In 2023, global military expenditures reached their highest levels in over three decades, fueled predominantly by the escalating conflict in Ukraine and the looming specter of an expanded Russian incursion.

This surge was underscored in an independent analysis released on Monday by the Stockholm International Peace Research Institute. It revealed that worldwide military spending soared to $2.4 trillion last year, marking a significant 6.8 percent increase from the previous year. Contributing to this rise were heightened geopolitical tensions in regions such as Asia and the Middle East.

Of particular note is the substantial contribution from the United States, which alone accounted for over one-third of the total global military expenditure, allocating a staggering $916 billion. This solidified the US as the largest contributor to global military spending and arms provision.

Nan Tian, a senior researcher at the institute, emphasized the unprecedented escalation in military spending. He attributed it directly to the deteriorating state of global peace and security amidst an increasingly volatile geopolitical landscape.

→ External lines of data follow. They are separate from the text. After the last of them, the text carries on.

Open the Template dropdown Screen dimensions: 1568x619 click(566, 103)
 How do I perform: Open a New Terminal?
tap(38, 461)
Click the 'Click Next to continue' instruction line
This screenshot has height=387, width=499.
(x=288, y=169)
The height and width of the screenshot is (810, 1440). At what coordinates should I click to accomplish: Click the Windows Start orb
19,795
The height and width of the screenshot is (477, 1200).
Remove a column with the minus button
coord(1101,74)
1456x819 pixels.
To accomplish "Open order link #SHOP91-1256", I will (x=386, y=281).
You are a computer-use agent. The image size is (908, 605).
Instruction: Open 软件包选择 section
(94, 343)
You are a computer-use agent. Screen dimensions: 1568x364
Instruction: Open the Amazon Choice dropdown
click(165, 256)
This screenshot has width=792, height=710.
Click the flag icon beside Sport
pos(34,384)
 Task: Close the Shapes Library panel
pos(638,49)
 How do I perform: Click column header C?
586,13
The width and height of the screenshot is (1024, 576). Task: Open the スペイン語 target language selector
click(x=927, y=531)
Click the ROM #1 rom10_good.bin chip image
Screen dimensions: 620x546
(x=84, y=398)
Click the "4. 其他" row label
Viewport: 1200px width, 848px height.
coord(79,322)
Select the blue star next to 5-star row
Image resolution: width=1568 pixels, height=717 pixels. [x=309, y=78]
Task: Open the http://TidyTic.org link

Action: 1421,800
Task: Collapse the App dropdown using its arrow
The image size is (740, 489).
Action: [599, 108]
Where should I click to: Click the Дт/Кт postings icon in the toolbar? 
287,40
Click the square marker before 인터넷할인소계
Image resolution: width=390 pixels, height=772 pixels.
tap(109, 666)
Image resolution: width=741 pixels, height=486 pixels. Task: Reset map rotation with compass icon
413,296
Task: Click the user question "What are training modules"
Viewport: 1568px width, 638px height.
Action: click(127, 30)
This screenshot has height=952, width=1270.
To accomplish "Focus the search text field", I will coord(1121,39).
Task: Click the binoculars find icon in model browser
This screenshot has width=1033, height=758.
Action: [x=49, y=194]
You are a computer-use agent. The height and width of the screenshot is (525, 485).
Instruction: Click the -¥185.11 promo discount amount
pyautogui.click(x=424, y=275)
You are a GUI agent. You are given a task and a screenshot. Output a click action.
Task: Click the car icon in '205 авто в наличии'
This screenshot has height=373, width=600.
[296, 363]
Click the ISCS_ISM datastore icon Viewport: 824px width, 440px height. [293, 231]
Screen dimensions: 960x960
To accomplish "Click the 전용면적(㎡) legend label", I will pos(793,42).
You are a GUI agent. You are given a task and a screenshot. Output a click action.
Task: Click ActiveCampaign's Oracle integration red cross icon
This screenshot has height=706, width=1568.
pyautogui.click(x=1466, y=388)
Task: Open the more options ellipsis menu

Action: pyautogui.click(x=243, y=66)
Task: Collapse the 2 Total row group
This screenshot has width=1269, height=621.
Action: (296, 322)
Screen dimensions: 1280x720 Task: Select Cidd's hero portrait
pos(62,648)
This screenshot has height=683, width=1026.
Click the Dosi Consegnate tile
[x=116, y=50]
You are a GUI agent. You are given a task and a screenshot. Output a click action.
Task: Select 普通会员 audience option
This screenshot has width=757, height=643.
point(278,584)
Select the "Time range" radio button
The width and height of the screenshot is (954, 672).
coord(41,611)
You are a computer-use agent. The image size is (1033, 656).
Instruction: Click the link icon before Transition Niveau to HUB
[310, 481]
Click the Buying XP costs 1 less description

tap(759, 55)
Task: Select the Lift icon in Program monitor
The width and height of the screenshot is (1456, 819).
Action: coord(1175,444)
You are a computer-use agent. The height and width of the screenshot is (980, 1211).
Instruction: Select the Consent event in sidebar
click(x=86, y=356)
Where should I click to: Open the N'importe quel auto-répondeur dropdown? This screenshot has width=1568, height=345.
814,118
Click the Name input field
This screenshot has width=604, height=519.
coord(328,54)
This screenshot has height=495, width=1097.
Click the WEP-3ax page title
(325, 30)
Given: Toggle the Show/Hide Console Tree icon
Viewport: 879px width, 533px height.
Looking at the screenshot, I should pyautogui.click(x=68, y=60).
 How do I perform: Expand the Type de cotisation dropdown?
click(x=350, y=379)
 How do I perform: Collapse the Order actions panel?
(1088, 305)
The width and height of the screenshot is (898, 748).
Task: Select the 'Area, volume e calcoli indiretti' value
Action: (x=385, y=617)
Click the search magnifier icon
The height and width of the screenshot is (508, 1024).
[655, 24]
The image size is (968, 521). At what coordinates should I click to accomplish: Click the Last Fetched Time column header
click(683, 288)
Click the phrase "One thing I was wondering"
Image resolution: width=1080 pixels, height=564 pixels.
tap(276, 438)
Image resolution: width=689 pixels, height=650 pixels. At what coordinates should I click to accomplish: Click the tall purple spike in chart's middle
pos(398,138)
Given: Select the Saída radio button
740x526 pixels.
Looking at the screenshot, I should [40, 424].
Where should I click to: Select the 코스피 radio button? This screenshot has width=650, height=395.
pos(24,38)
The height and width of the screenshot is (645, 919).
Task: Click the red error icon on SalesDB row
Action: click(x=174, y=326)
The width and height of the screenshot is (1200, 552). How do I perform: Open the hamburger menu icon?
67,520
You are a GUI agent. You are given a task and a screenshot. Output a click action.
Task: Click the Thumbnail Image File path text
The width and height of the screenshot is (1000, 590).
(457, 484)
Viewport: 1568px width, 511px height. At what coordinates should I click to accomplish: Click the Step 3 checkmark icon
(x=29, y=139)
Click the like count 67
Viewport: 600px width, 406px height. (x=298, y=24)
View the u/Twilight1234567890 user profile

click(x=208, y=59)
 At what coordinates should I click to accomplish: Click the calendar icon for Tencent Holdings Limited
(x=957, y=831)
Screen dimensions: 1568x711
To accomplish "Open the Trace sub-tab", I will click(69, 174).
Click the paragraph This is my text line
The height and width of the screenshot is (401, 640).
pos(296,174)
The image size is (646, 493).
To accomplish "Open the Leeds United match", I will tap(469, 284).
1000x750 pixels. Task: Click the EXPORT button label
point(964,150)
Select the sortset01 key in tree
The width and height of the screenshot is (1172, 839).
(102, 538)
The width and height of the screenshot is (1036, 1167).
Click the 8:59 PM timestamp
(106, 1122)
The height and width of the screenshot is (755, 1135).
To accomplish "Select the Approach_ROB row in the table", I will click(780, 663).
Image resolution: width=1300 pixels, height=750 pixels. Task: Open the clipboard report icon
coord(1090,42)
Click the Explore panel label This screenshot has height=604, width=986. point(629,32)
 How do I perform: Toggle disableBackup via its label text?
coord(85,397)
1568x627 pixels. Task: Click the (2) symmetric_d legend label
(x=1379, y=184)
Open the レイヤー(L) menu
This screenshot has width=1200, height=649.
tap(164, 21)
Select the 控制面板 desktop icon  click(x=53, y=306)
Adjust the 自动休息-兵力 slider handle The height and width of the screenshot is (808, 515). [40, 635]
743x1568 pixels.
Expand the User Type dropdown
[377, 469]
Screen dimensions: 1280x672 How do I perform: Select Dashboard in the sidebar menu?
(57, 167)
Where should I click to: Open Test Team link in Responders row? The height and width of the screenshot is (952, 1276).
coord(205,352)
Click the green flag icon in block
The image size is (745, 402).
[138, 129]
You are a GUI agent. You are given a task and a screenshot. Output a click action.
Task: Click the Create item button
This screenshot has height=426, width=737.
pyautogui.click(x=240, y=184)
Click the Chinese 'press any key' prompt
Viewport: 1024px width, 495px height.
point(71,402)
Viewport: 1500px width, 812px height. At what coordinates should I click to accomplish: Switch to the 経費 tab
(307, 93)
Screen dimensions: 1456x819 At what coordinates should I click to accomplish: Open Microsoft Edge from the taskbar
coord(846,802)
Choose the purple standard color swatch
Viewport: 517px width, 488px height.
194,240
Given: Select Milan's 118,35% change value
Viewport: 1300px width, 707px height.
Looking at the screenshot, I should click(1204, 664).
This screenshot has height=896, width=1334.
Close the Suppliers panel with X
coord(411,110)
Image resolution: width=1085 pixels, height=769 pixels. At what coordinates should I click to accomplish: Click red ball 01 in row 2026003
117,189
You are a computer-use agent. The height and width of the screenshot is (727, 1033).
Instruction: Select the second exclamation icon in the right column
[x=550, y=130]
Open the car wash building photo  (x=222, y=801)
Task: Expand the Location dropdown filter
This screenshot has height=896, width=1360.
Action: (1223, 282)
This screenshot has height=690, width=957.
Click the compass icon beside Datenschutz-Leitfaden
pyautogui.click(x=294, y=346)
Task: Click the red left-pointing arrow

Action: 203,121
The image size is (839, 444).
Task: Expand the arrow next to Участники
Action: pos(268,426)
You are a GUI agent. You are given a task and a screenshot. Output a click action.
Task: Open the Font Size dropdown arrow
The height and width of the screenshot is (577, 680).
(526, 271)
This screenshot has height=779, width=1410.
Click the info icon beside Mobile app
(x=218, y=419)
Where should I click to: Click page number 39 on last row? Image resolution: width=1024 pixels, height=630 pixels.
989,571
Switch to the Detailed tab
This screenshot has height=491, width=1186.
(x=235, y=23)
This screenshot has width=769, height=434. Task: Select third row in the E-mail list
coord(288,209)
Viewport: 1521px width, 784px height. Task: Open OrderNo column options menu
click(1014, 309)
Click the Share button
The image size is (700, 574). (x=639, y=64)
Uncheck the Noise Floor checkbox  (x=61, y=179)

Surge in global military expenditure

Ukraine embroiled in a protracted conflict with Russia, allocated a significant portion of its budget to military endeavors in 2023. Specifically, $64.8 billion was devoted to military expenditures, representing 58 percent of the government’s overall spending and a notable 37 percent of the country’s gross domestic product (GDP). Remarkably, only seven other nations surpassed Ukraine in military and defense spending last year. Russia, second only to the United States and China, reportedly disbursed $109 billion for military purposes in 2023.

Despite the opacity surrounding Moscow’s defense investments, the institute estimated that Russia allocated approximately 16 percent of its total government expenditure, or 5.9 percent of its GDP, to military spending in 2023 — the highest proportion since the dissolution of the Soviet Union in 1991. Ukraine’s resistance against Russia has been significantly bolstered by substantial military aid from the United States and Europe, totaling at least $35 billion in weapons and material delivered in 2023.

Furthermore, the conflict has galvanized European nations to bolster their military spending. It resulted in a surge of approximately 16 percent across the continent last year, reaching a total of $588 billion. A portion of these funds were directed towards supporting Ukraine. Yet, many European leaders opted to increase spending on their national defense forces. Notably, in Eastern Europe, military expenditure surged by 31 percent in 2023.

Responding to the escalating security threats, a significant number of NATO member nations are projected to allocate at least 2 percent of their GDP to national defense this year. This is a notable shift from a decade ago when only three countries met this benchmark.

Ursula von der Leyen, president of the European Union’s executive arm, stressed the imperative for Europe to bolster its defense capabilities. She highlighted the significant costs of insecurity and unpreparedness in confronting multiple threats and conflicts. Moreover, she emphasized the necessity for Europe to step up on defense and security.